7.ラムネ星・地球/「日本昔話再生支援機構」設立合意

 ラムネ星統合暦1990年、地球標準歴2490年、地球連邦政府とラムネ星統合政府は、「日本昔話再生支援条約」を締結した。
 この条約により、ラムネ星統合政府が「日本昔話再生支援機構」を設立することが決定された。「日本昔話再生支援機構」は遺伝子操作によって変身能力を付与したクローン人間を製造し、「日本昔話」を再生する演者、つまりクローン・キャストとして訓練し、時空転移装置で「むかし、むかし、あるところの日本」に送り込む。そして、クローン・キャストは「日本昔話」を再生する。

 ラムネ星と地球を結ぶ時空超越トンネル内に地球・ラムネ星合同の「昔話成立審査会」を設置し、昔話再生の進行を監視し、その成立・不成立を判定することも決定された。時空超越トンネルからは、地球の過去のどの時間・どの場所での出来事も観測することができたのである。

「日本昔話再生支援条約」は、3年間の期限つきとされた。ラムネ星のクローン・キャストが3年間「日本昔話」の再生を続けても日本人の昔話記憶に改善が見られない場合、条約は打ち切られ、ラムネ星統合政府は直ちに地球連邦政府の損害賠償に応じることが、取り決められていた。


8.ラムネ星/ラムネ星統合政府による隠ぺい

 ラムネ星統合政府は、地球連邦政府との「日本昔話成立支援条約」の内容を、一般のラムネ星人からはもちろん、クローン・キャストからも完全に隠ぺいした。

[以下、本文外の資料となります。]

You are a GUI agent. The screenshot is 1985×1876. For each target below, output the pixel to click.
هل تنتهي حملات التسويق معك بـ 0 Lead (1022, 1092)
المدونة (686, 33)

それが明らかになると「ブラックエナジー計画」の失敗が白日のもとにさらされることになるからだ。条約の実態を知るのは、ラムネ星統合政府の対地球窓口の高級官僚と、「日本昔話再生支援機構」を管理するラムネ星人の極く限られた幹部だけだった。

 一般のラムネ星人とクローン・キャストは、ラムネ星統合政府が「純然たる善意」により地球の日本人民と国土の救済に乗り出したと聞かされた。地球連邦政府も、ラムネ星統合政府が表向きこのような説明を使うことを承認した。

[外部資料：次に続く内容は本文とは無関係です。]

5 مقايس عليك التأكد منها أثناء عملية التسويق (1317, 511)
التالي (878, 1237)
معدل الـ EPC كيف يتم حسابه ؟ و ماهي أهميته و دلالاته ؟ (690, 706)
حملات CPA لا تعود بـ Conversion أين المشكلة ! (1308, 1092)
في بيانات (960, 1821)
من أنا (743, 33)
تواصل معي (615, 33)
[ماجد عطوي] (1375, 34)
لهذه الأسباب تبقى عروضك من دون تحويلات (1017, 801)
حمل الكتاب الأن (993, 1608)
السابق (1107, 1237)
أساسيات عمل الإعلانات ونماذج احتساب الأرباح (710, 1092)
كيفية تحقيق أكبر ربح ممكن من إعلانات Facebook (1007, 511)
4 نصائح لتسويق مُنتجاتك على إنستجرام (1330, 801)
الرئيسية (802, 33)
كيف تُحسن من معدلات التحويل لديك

 この経過から明らかなように、「日本昔話再生支援条約」は、圧倒的に地球連邦政府が有利な不平等条約である。ただし、成立から50年後、ラムネ星統合政府の財政がひっ迫し、かつ、日本人の昔話記憶の下げ止まりが確認されたことから、地球連邦政府は、昔話の再生件数と成功件数に応じ「日本昔話成立支援機構」に報奨金を支払うことを決定した。

 こうして、実質は地球連邦政府に縛られた中、ラムネ星統合政府の「純然たる善意」を信じて疑わないクローン・キャストたちの奮闘が始まった。
 「日本昔話再生支援機構」によるクローン・キャスト派遣が開始されて70年経った現在、日本人の昔話記憶は改善してはいないが、下げ止まっている。